Makes you wonder why autonomous trucking isn't the full and dedicated focus of Google et al. Vastly easier to accomplish, and arguably a bigger societal impact than autonomous passenger vehicles.

Plus it just makes sense to solve an easier problem first and work it into the broader solution later


It’s possible they are asleep at the wheel

Curious why you think trucking would have a bigger societal impact? As to why Google et al. are aiming for passenger vehicles, there about 4 million semi trucks in the US and over 290 million passenger vehicles.

And whats the economic value of 1 mile driven per truck vs passenger vehicle?

Cheaper truck transport also opens up more cost competitive manufacturing, factory placement. All of these will be highly deflationary.

In a remote work world a large percentage of the workforce only has to travel for discretionary, not economic reasons.


For a venture, you want the value that you can capture to drive direction, not all the externalities and I think with trucking that's small.

It makes sense for the US Gov, just not for Google.


Waymo is doing trucking too. It's probably a 98% overlap with the skills their driver (the Waymo software) needs for driving passenger vehicles. Automating driving is so difficult, it's a mystery why anyone thought all but the largest, most advanced, and best funded software companies could succeed.

Because maybe it's not vastly easier to accomplish

With tons more liability per accident...

We’re they just trying to automate highway driving though? Driving a 18 wheeler in a city seems like an order of magnitude harder than driving a car in a similar situation. They have to be super careful about being in the right lane ahead of time and to avoid hitting bridges etc or taking illegal routes.

Automate highway driving, then when you get into the city have a real driver (connected via low latency link) drive the rest of the way.

Around here the most horrific accidents are with big rig trucks. These are the last vehicles that need to get confused by a construction zone and jump a lane or suddenly brake.

How sure are you that driving giant big rigs at 70mph is easier than little sedans at 25mph? Yes highways generally have less obstacles and unexpected scenarios than city streets but not zero, and you still have to deal with them. Doing a safe emergency swerve or stop with a big rig moving 70mph is a LOT harder than with a sedan moving 25mph on a street in SF

One argument might be that the statistics of accidents per hour driven demonstrates that highway driving is easier.

I don’t think the comment is “driving a truck is easier” but that trucks find themselves on the highway more.


Statistically, more accidents occur in highways than roadways. The general idea is that accidents are more prone to happen there's overload of tasks (i.e. changing lanes while maintaining safe distance between cars in multiple lanes).

I'd say driving along a relatively straight road on a high way is much easier (and less accident prone) than driving on a street in say SF or NYC.


Also, will AI trucks proactively move to the left when approaching a short on-ramp to avoid slower incoming cars, that maybe can’t even be seen yet because the on-ramp is curved?

It is for humans, but I don't think computer vision is where it needs to be to make it easy for computers.

Lower level semi-autonomous driving aids like Tesla's FSD can effectively use side channels (eg other vehicles) in some situations, but larger vehicles aren't able to do this as effectively.

Last but not least, there are tons of edge cases still handled by humans even if the above 2 points were handled.

I think the norm will be semi-autonomous low level driving aids in many conditions to more autonomous higher level driving aids in more limited conditions, but not fully autonomous vehicles in many conditions.


Long haul trucks don’t just drive on highways. They need to navigate surface streets, along with refueling and weigh stations.

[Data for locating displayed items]
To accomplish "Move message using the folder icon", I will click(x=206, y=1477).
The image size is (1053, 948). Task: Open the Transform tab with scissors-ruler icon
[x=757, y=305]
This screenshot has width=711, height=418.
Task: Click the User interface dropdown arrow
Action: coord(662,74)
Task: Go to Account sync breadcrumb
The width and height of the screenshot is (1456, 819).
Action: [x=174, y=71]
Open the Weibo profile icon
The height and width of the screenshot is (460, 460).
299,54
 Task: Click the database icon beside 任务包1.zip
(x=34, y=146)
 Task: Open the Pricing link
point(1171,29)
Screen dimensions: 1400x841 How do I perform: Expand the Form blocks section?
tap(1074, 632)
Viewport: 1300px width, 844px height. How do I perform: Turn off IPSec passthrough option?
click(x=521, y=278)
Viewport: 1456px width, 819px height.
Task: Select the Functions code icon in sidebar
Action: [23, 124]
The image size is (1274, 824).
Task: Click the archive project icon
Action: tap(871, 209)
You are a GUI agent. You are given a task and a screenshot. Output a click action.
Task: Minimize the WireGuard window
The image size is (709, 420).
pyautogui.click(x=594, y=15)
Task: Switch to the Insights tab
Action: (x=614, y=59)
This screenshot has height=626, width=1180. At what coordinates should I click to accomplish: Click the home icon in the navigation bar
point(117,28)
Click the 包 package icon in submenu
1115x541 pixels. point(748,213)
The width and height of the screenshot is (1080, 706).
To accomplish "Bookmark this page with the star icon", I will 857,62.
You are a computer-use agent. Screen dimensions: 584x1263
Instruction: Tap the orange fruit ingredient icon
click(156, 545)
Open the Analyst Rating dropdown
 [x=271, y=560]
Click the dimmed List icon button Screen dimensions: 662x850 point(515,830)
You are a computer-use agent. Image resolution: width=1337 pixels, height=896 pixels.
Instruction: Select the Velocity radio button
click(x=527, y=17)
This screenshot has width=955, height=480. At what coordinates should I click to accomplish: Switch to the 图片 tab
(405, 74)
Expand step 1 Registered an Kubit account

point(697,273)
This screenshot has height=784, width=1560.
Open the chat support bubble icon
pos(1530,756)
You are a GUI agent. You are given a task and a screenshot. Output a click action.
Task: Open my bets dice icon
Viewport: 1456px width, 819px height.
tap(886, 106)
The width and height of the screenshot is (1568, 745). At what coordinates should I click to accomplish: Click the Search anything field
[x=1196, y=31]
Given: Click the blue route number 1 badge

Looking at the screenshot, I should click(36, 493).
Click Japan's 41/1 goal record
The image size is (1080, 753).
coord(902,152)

**STATED PROBLEM A:**
Update the autonomous trucking discussion from "Statistically, more accidents" to "easy for computers.", replacing "computer vision" with "machine perception".
**STATED PROBLEM B:**
Answer these questions using the autonomous trucking discussion:
(i) About how many semi trucks are there in the US?
(ii) At what speed is the big rig moving in the comparison with the sedan?
(iii) Besides surface streets, what must long haul trucks navigate?
**STATED PROBLEM C:**
Continue the autonomous trucking discussion from its final comment.

**EXPECTED OUTPUT A:**
Statistically, more accidents occur in highways than roadways. The general idea is that accidents are more prone to happen there's overload of tasks (i.e. changing lanes while maintaining safe distance between cars in multiple lanes).

I'd say driving along a relatively straight road on a high way is much easier (and less accident prone) than driving on a street in say SF or NYC.


Also, will AI trucks proactively move to the left when approaching a short on-ramp to avoid slower incoming cars, that maybe can’t even be seen yet because the on-ramp is curved?

It is for humans, but I don't think machine perception is where it needs to be to make it easy for computers.

**EXPECTED OUTPUT B:**
(i) About 4 million.
(ii) 70mph.
(iii) Refueling and weigh stations.

**EXPECTED OUTPUT C:**
It feels ikea they should start with rail and subways not trucks. If we cant even automate things that are on tracks how can we automate things that aren't?

At least from my recollection, commercial rail has an incredibly high amount of regulation and union involvement. Which means a minimum 2 person onboard requirement. I can’t imagine it being an easy market to break into, despite all the technology being there. Wabtec, the locomotive giant, today has TripOptimizer which is smart cruise control, which might be all you really need for most situations. Barring release of sand and operation in the rail yard.

Commercial trucking is largely the same (safety rules and unions)

The problem is not union or regulation. The problem is that American rail infrastructure is a complete disaster and then train companies use that infrastructure to push incredibly long trains on them driven by crews that have horrible working experience (crew switches in the middle of nowhere in the middle of the night and so on).

Having 1 driver is quite common in most of the world but most places don't run on that kind of infrastructure with that kind of loads. 2 crew has prevented massive desasters in US rail history.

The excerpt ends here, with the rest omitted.